Halfway through the initial season of the new-look series it became obvious that it wasn’t quite working. It looked terrific but it just didn’t generate any real excitement. At which point the producers decoded to bring in a new character, Detective Chief Inspector Tom Haggerty, played by Patrick Mower. Mower, having played the neurotic but sinister assassin Cross in Callan, had the right tough guy credentials and he had the youth and energy to be a great action hero type. Equally important he was good at playing prickly characters and the combination of George Sewell’s more laid-back style with Mower’s manic energy promised to work well. The slightly antagonistic relationship between Craven and Haggerty would also add some needed edge to the series.

This proved to be a very good decision, the series became quite successful in Britain and a further season was made in 1974 but it wasn’t enough for the US networks. They wanted even more action. There were plans to try to ramp up the action but eventually Euston Films felt that it would be better to drop Special Branch and develop a whole new series. The result was The Sweeney, which (for good and ill) revolutionised British television.

Special Branch is thus a transitional series, and an important one.

While the Euston Films incarnation of Special Branch is entertaining I find it to be a bit uneven. I generally like George Sewell a great deal as an actor but I have to confess that I really don’t care for Craven as a character. He has a bit of a self-righteous side and his sensitivity comes across as smug and at times irritating. He’s the sort of policeman who wants people to like him and understand how sensitive and caring he is. Perhaps he should have been a social worker. Haggerty on the other hand is a great character - he’s like a bomb ready to go off at any moment.
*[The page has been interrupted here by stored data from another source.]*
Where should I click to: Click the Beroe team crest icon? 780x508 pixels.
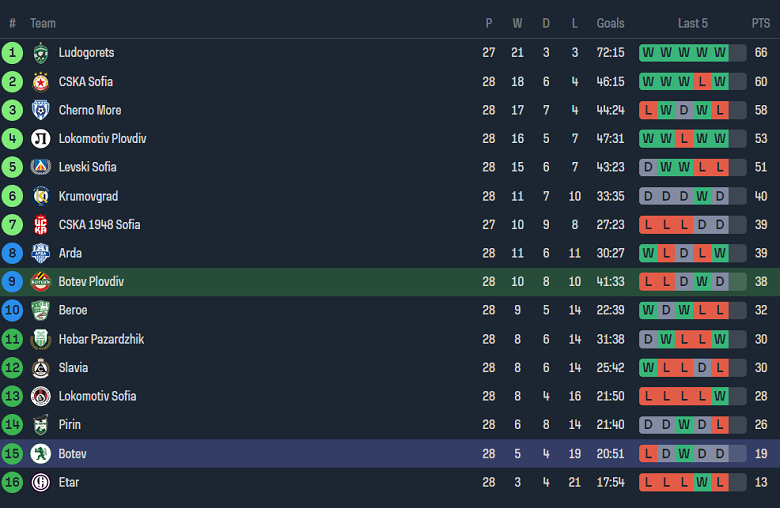tap(41, 310)
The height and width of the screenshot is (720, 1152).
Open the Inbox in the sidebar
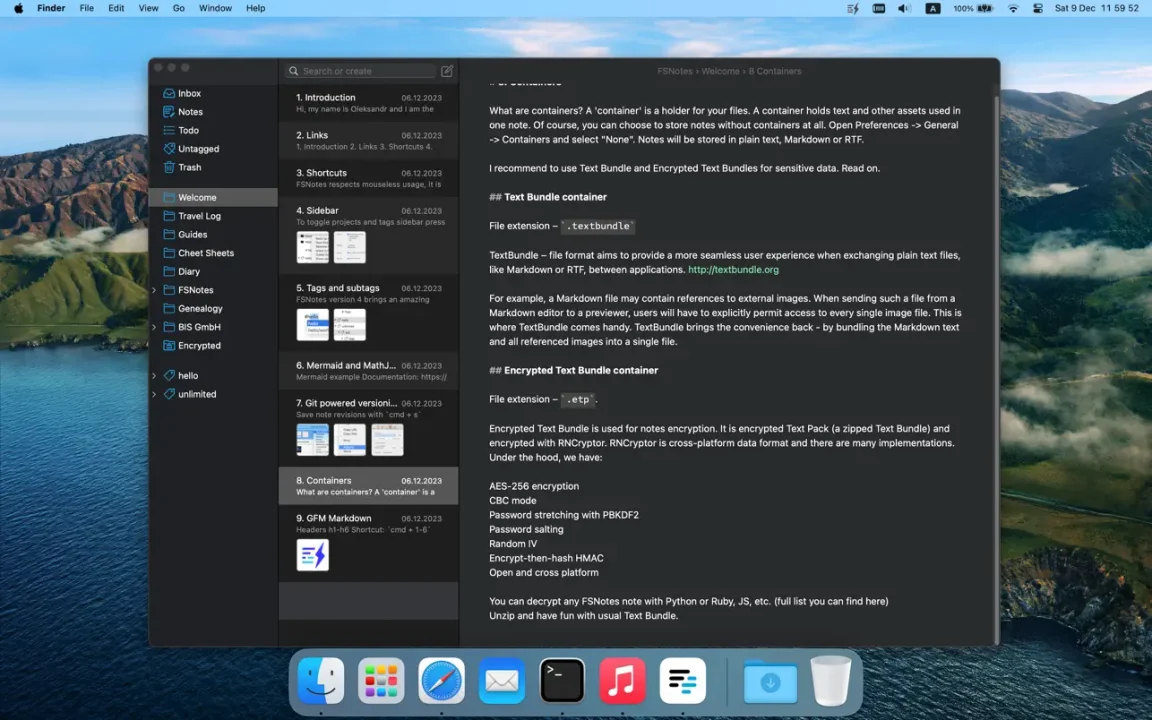coord(189,93)

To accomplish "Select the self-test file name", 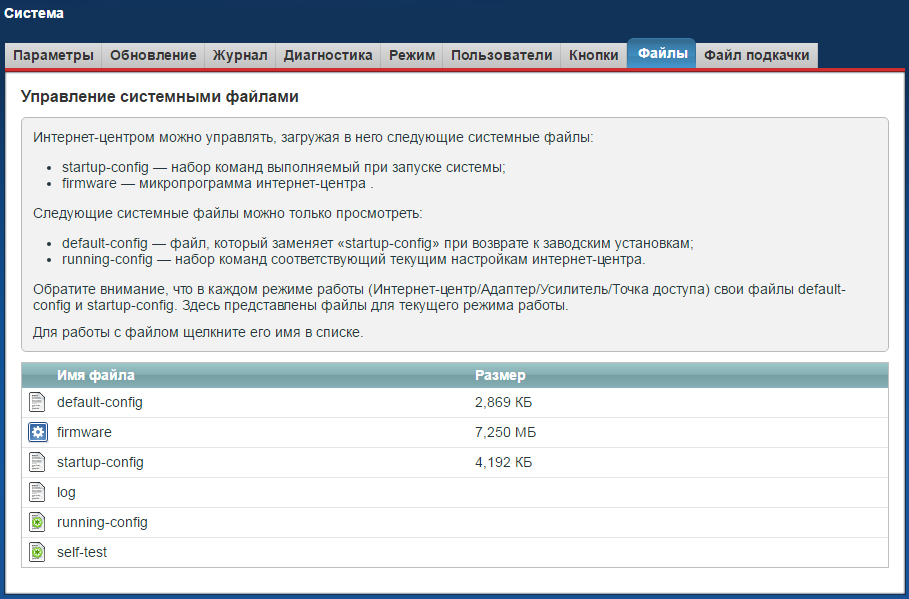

The scripts are mostly good but occasionally veer into an annoying preachiness (a mistake that the writers for The Sweeney would wisely avoid).
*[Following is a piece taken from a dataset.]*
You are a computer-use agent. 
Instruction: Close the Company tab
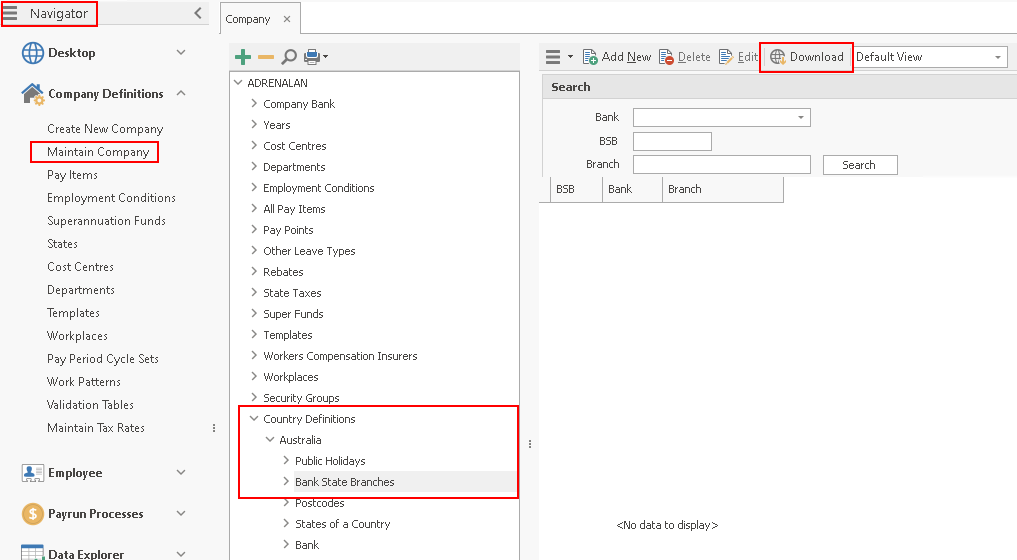point(287,19)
In Double Exposure Haggerty goes undercover to investigate a photographer who makes his living by taking embarrassing photographs of important people. Haggerty has to get very close to the photographer and also finds himself getting very close indeed to the photographer’s female assistant. Haggerty is in serious danger of getting just a bit too personally involved. What really puzzles him is that the investigations seems utterly pointless. There seems to be no security angle at all. Strand (Paul Eddington), the smooth,  somewhat sinister and frighteningly ruthless man from the Security Service (MI5) is however determined that the investigation should continue. Strand always has a reason for doing things but in this case that reason is a complete mystery. This episode is typical of the extremely cynical tone that came to dominate this series more and more.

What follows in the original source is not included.